## PROBLEM REQUIREMENTS:
Only the lines from the one with "Screen dimensions: 1400x841" through the last line of the data below are to be duplicated, exactly and without pictures.

━━━━━ DATA ━━━━━

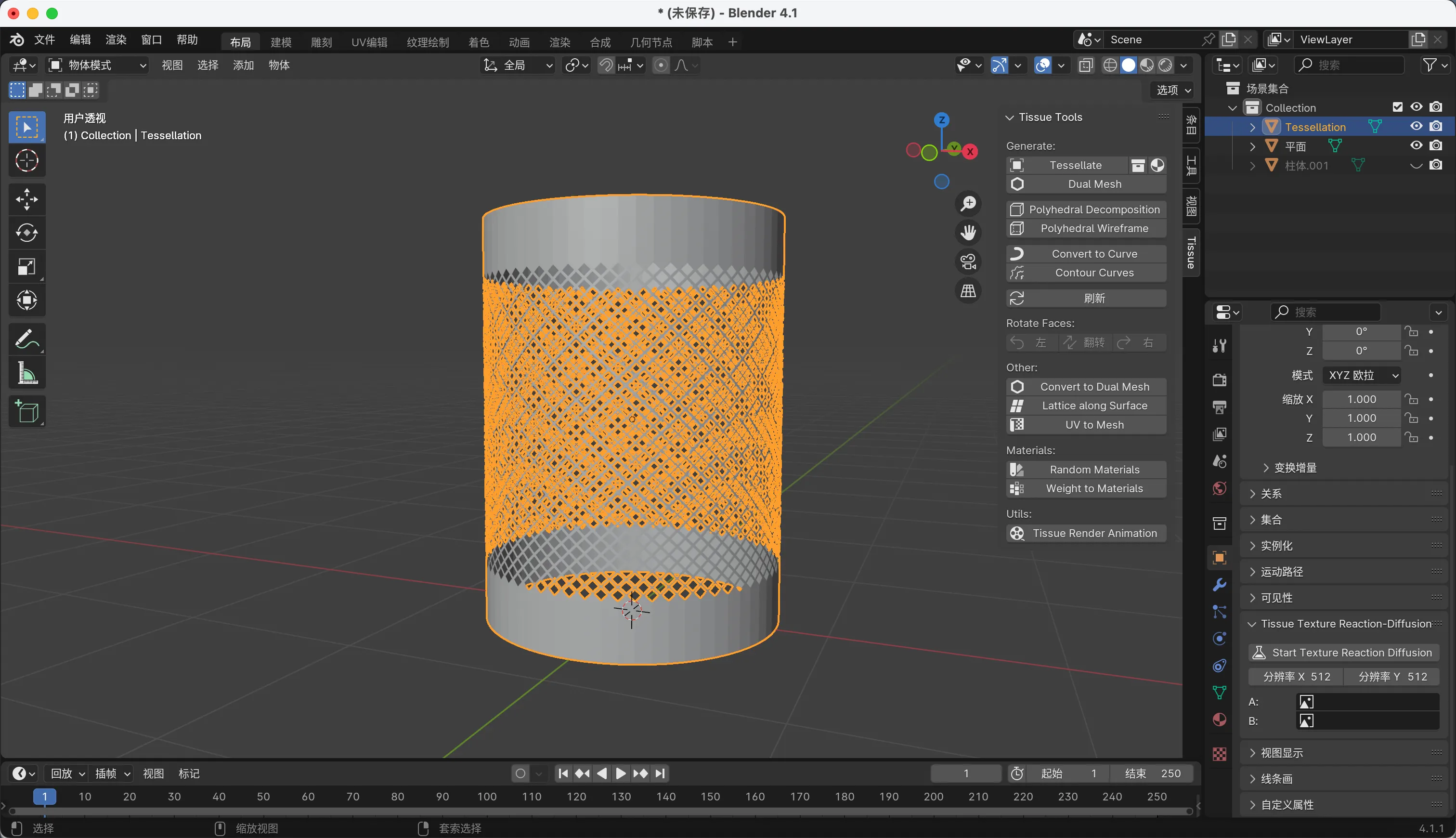The height and width of the screenshot is (838, 1456).
Task: Disable rendering for the Tessellation object
Action: click(x=1436, y=126)
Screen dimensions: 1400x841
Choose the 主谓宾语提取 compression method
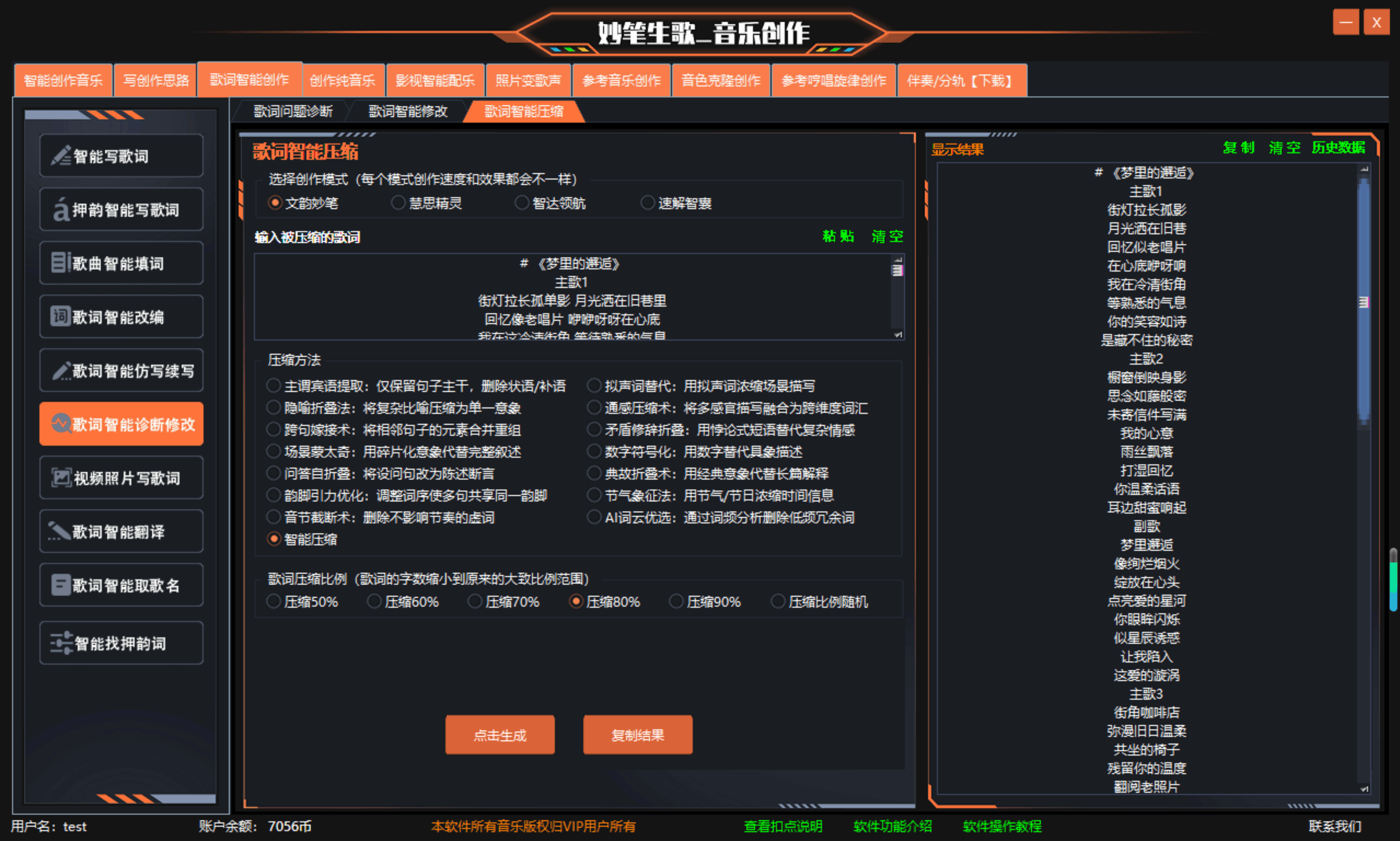pyautogui.click(x=274, y=385)
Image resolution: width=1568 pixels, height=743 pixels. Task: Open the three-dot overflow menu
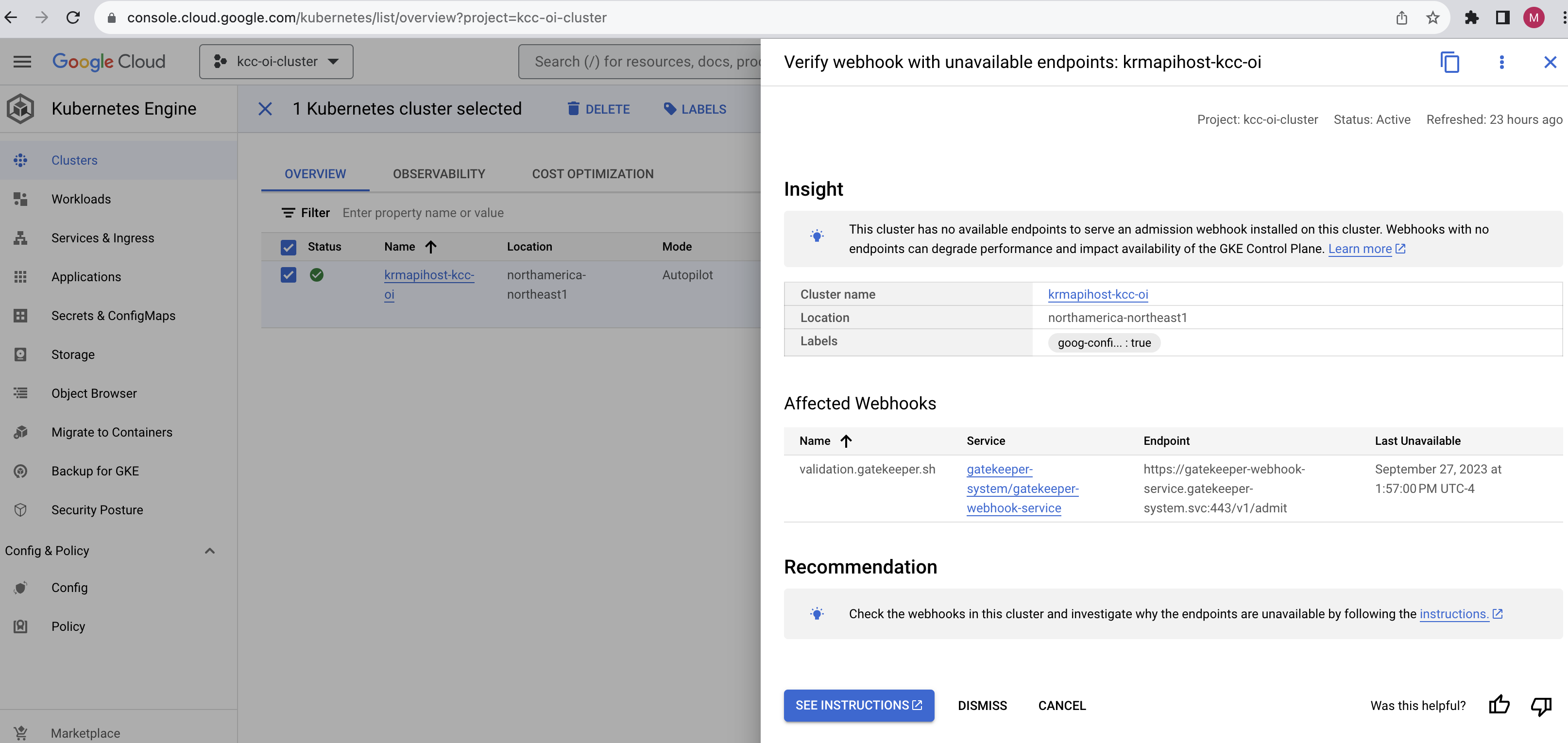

━━━━━

## OUTPUT FOR THIS EXERCISE:
Screen dimensions: 1400x841
Choose the 主谓宾语提取 compression method
pyautogui.click(x=274, y=385)
Image resolution: width=1568 pixels, height=743 pixels. Task: Open the three-dot overflow menu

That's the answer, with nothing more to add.